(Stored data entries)
_ _ _

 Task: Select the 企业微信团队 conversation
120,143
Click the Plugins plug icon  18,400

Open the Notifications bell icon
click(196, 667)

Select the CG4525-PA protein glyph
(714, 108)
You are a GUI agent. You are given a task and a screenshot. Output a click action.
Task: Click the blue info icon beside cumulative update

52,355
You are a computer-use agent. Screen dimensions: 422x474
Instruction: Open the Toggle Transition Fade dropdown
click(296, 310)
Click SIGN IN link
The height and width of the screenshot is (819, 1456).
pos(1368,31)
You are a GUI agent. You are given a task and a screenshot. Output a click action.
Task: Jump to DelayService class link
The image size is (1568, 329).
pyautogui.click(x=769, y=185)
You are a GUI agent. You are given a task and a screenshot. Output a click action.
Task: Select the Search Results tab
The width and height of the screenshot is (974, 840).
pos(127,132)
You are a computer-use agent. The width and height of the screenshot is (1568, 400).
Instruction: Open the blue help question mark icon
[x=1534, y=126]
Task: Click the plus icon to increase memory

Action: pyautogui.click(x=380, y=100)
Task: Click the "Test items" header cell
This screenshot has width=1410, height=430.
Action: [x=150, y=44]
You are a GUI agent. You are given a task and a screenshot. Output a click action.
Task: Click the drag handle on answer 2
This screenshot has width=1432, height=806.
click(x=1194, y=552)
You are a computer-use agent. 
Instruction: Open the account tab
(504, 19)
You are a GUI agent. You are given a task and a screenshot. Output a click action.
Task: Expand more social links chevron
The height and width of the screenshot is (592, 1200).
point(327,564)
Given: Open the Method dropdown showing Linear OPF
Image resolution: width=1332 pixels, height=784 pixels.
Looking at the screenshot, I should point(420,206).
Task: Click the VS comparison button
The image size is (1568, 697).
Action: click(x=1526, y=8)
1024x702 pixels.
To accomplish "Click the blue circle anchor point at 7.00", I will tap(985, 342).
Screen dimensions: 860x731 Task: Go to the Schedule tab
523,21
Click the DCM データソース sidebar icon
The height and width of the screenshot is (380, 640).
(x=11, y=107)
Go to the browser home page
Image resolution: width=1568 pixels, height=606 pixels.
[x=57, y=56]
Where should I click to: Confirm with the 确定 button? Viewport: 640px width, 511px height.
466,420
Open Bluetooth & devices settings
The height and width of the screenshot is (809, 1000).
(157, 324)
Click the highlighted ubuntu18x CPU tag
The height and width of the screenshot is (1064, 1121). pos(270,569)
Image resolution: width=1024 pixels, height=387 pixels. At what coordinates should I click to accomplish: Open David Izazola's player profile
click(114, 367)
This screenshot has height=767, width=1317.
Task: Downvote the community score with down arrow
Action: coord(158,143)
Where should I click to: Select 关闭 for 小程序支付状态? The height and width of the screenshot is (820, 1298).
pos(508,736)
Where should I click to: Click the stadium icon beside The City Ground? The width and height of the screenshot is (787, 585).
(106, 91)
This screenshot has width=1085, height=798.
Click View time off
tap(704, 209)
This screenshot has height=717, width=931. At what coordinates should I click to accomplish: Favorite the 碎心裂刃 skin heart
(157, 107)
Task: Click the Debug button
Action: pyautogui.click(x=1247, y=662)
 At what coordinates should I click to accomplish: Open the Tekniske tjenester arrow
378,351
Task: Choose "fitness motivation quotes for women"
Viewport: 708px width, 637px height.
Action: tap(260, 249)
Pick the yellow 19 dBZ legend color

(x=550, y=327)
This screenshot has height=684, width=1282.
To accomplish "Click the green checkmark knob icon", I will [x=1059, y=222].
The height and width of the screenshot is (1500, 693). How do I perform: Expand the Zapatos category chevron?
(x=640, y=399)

_ _ _

## WORK ORDER:
Please copy out the preceding data in full, exactly as written.

## WORKED SOLUTION:
 Task: Select the 企业微信团队 conversation
120,143
Click the Plugins plug icon  18,400

Open the Notifications bell icon
click(196, 667)

Select the CG4525-PA protein glyph
(714, 108)
You are a GUI agent. You are given a task and a screenshot. Output a click action.
Task: Click the blue info icon beside cumulative update

52,355
You are a computer-use agent. Screen dimensions: 422x474
Instruction: Open the Toggle Transition Fade dropdown
click(296, 310)
Click SIGN IN link
The height and width of the screenshot is (819, 1456).
pos(1368,31)
You are a GUI agent. You are given a task and a screenshot. Output a click action.
Task: Jump to DelayService class link
The image size is (1568, 329).
pyautogui.click(x=769, y=185)
You are a GUI agent. You are given a task and a screenshot. Output a click action.
Task: Select the Search Results tab
The width and height of the screenshot is (974, 840).
pos(127,132)
You are a computer-use agent. The width and height of the screenshot is (1568, 400).
Instruction: Open the blue help question mark icon
[x=1534, y=126]
Task: Click the plus icon to increase memory

Action: pyautogui.click(x=380, y=100)
Task: Click the "Test items" header cell
This screenshot has width=1410, height=430.
Action: [x=150, y=44]
You are a GUI agent. You are given a task and a screenshot. Output a click action.
Task: Click the drag handle on answer 2
This screenshot has width=1432, height=806.
click(x=1194, y=552)
You are a computer-use agent. 
Instruction: Open the account tab
(504, 19)
You are a GUI agent. You are given a task and a screenshot. Output a click action.
Task: Expand more social links chevron
The height and width of the screenshot is (592, 1200).
point(327,564)
Given: Open the Method dropdown showing Linear OPF
Image resolution: width=1332 pixels, height=784 pixels.
Looking at the screenshot, I should point(420,206).
Task: Click the VS comparison button
The image size is (1568, 697).
Action: click(x=1526, y=8)
1024x702 pixels.
To accomplish "Click the blue circle anchor point at 7.00", I will tap(985, 342).
Screen dimensions: 860x731 Task: Go to the Schedule tab
523,21
Click the DCM データソース sidebar icon
The height and width of the screenshot is (380, 640).
(x=11, y=107)
Go to the browser home page
Image resolution: width=1568 pixels, height=606 pixels.
[x=57, y=56]
Where should I click to: Confirm with the 确定 button? Viewport: 640px width, 511px height.
466,420
Open Bluetooth & devices settings
The height and width of the screenshot is (809, 1000).
(157, 324)
Click the highlighted ubuntu18x CPU tag
The height and width of the screenshot is (1064, 1121). pos(270,569)
Image resolution: width=1024 pixels, height=387 pixels. At what coordinates should I click to accomplish: Open David Izazola's player profile
click(114, 367)
This screenshot has height=767, width=1317.
Task: Downvote the community score with down arrow
Action: coord(158,143)
Where should I click to: Select 关闭 for 小程序支付状态? The height and width of the screenshot is (820, 1298).
pos(508,736)
Where should I click to: Click the stadium icon beside The City Ground? The width and height of the screenshot is (787, 585).
(106, 91)
This screenshot has width=1085, height=798.
Click View time off
tap(704, 209)
This screenshot has height=717, width=931. At what coordinates should I click to accomplish: Favorite the 碎心裂刃 skin heart
(157, 107)
Task: Click the Debug button
Action: pyautogui.click(x=1247, y=662)
 At what coordinates should I click to accomplish: Open the Tekniske tjenester arrow
378,351
Task: Choose "fitness motivation quotes for women"
Viewport: 708px width, 637px height.
Action: tap(260, 249)
Pick the yellow 19 dBZ legend color

(x=550, y=327)
This screenshot has height=684, width=1282.
To accomplish "Click the green checkmark knob icon", I will [x=1059, y=222].
The height and width of the screenshot is (1500, 693). How do I perform: Expand the Zapatos category chevron?
(x=640, y=399)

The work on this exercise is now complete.